▶ Excerpted text

┌────────

Monday, December 28, 2009

It seems to me teachers spend a great deal of time and effort whining about how terrible a deal we've been shuffled:

  • parents who not only are not supportive of their children's education, but seem to go out of their way to be difficult and make our teaching more difficulty

  • students who are unmotivated, discipline problems, behind academically, or just downright rotten

  • adminstrators who seemingly don't have a clue what it is like to be in the classroom, who are unsupportive of our efforts

  • policy that says a bubble sheet score says more than true measures of growth

  • ever-shrinking budgets that cause us to fork over more and more of our own paycheck to keep our classrooms running smoothly

All legitimate complaints, sure, but interestingly enough, according to this latest Gallup poll, teachers score higher than other professionals in well-being.

└────────

▶ Dataset excerpts
┌────────

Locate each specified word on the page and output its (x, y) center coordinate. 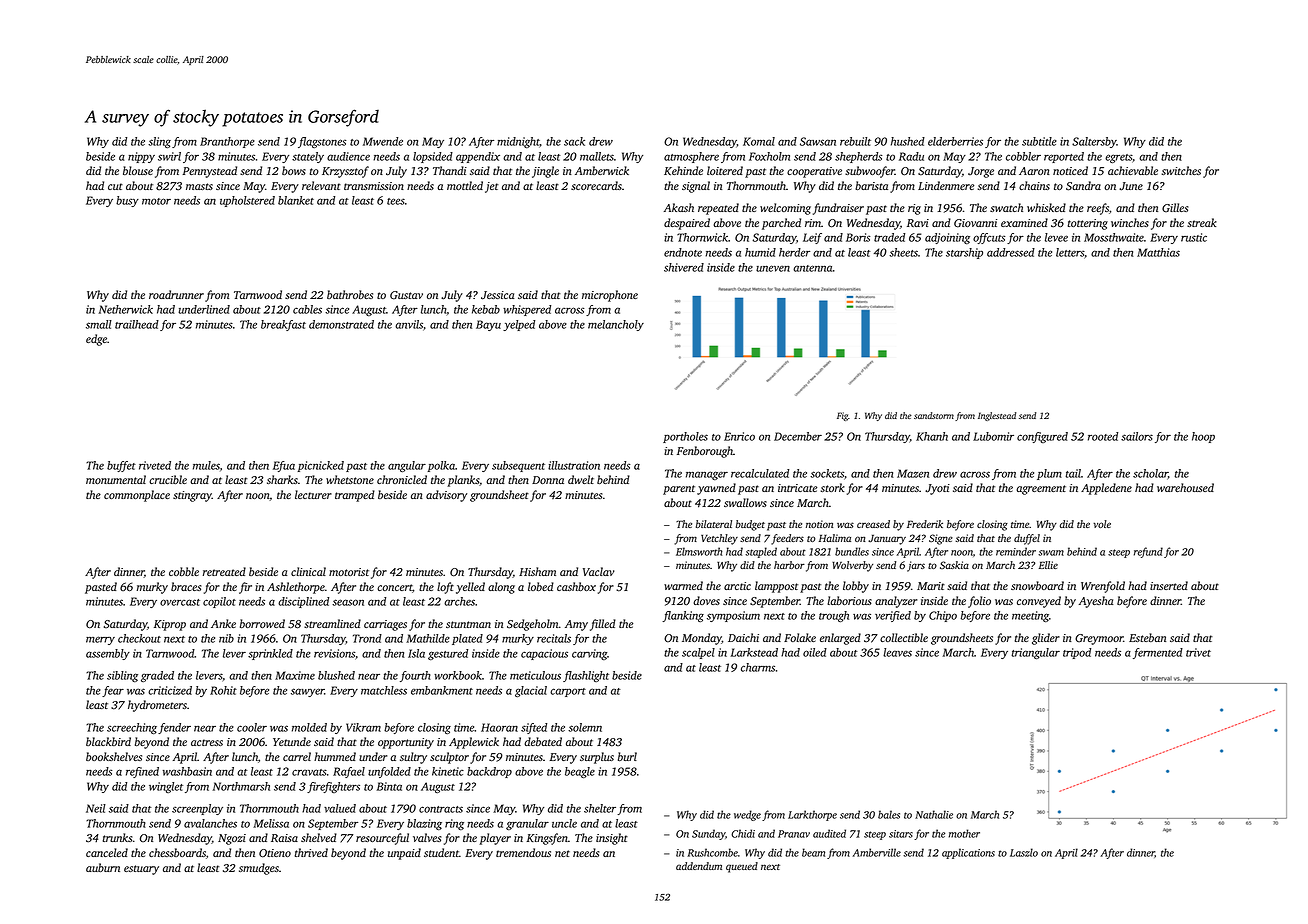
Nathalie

└────────
┌────────

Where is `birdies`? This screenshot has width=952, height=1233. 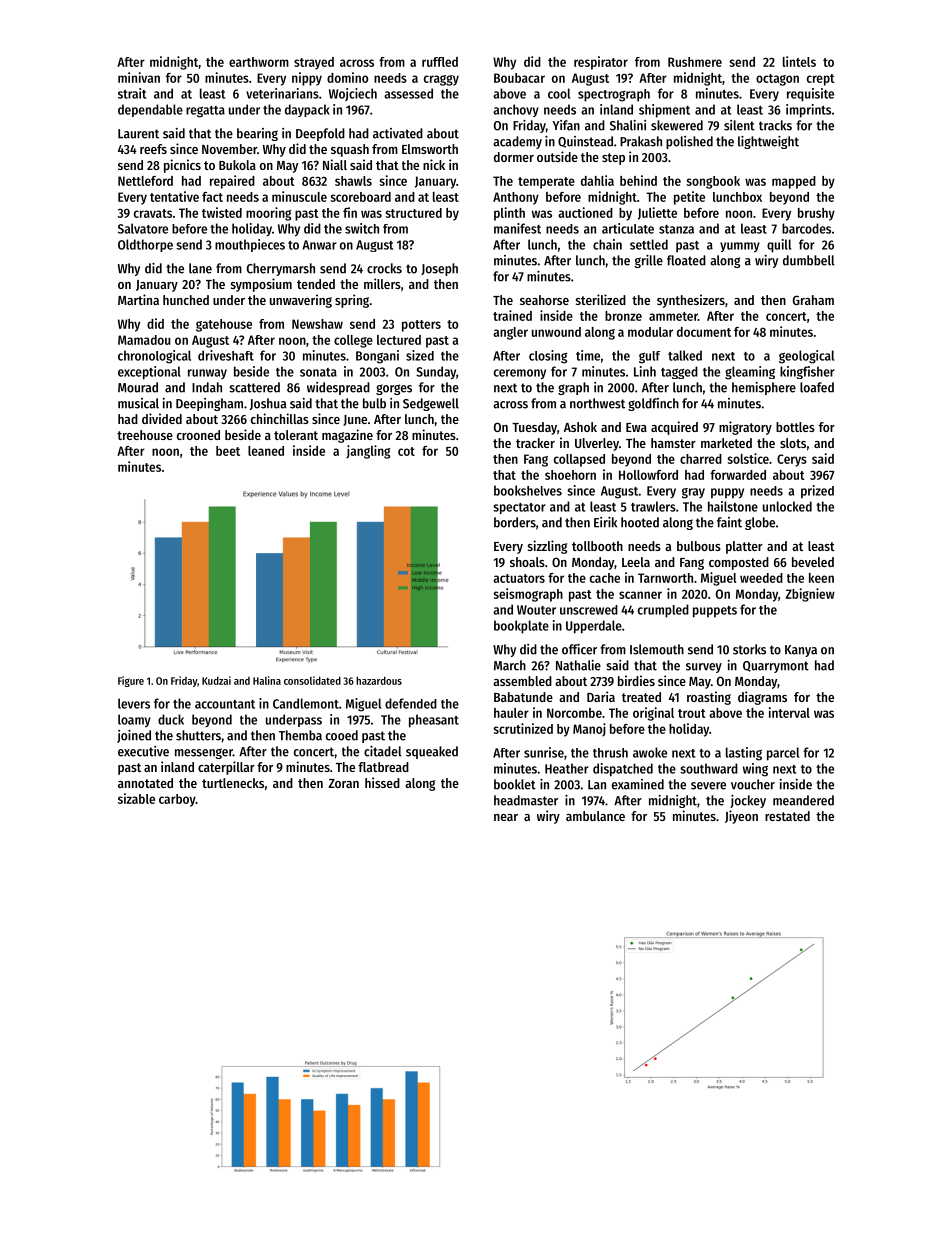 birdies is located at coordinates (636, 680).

└────────
┌────────

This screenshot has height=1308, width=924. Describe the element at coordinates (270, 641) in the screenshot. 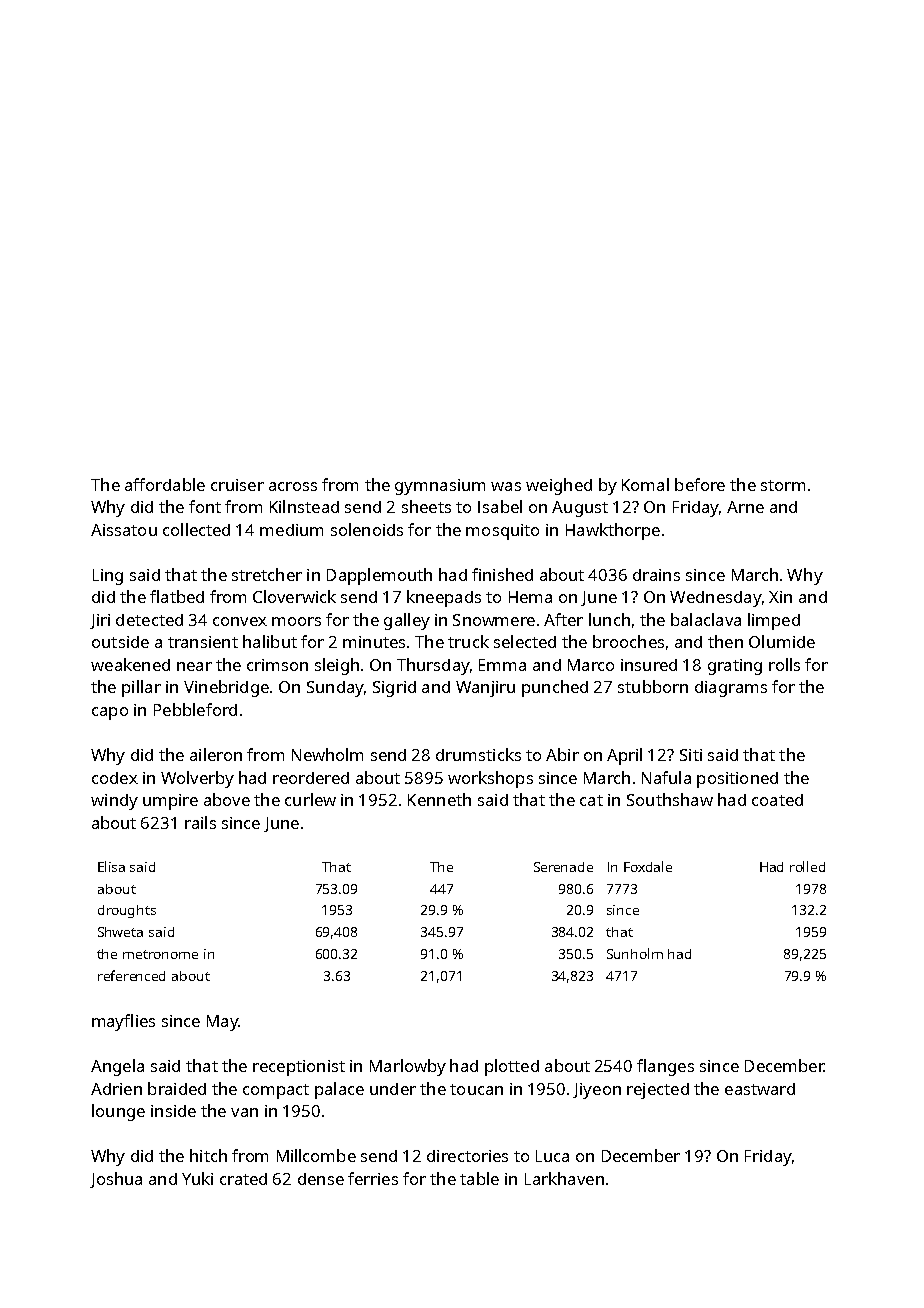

└────────

▶ Instructions
[A] Rewrite the blog post about teachers' complaints from "All legitimate complaints, sure, but" up to and including "professionals in well-being.", with "Gallup poll" changed to "national survey".
[B] Write what comes next in the blog post about teachers' complaints, picking up after its last sentence.

▶ Outputs for the tasks
[A]
All legitimate complaints, sure, but interestingly enough, according to this latest national survey, teachers score higher than other professionals in well-being.

[B]
We consistently rank ourselves as healthier, happier, and more emotionally happy, than other professionals. However, we rank our wenvironments as less satisfying than others. We don't feel like our bosses treat us as equals, we don't our work environment is "open and trusting" but 91% of us say we get to use our strengths at work.

Seems a little contradictory to me! It sounds as if we have it pretty darn good in most aspects of our jobs. I think maybe we need to take a long look at our jobs from the outside and appreciate the fact we do have it made!

We work long hours, without overtime, in circumstances often beyond our control, with students who do not fit into round bubbles. Our pay not equate with our educational opportunties if we chose to work in the private sector.

But really, our job is the best in the world. Kids make it interesting, unpredictable, and never a dull moment. We get to make a difference in their lives. What more could we ask for??

Saturday, December 19, 2009

The snowflakes are hung round the classrom with care,

The teachers are gone from the building and scarce,


Santa, all I really want is some sleep :)

When I posted my Facebook status above, I was still on the high from the exuberance of my 7th graders on the last day before Christmas break. Now, awake before 6 am on the first Saturday of our 2 week break which will fly by like a short weekend, I am more reflective on our day yesterday.

Wanting something fun, but remotely educational, and slightly purposeful for our last day, I found this cool activity on making perfectly symmetrical snowflakes from National Council of Teachers of Mathematics to do with my math classes.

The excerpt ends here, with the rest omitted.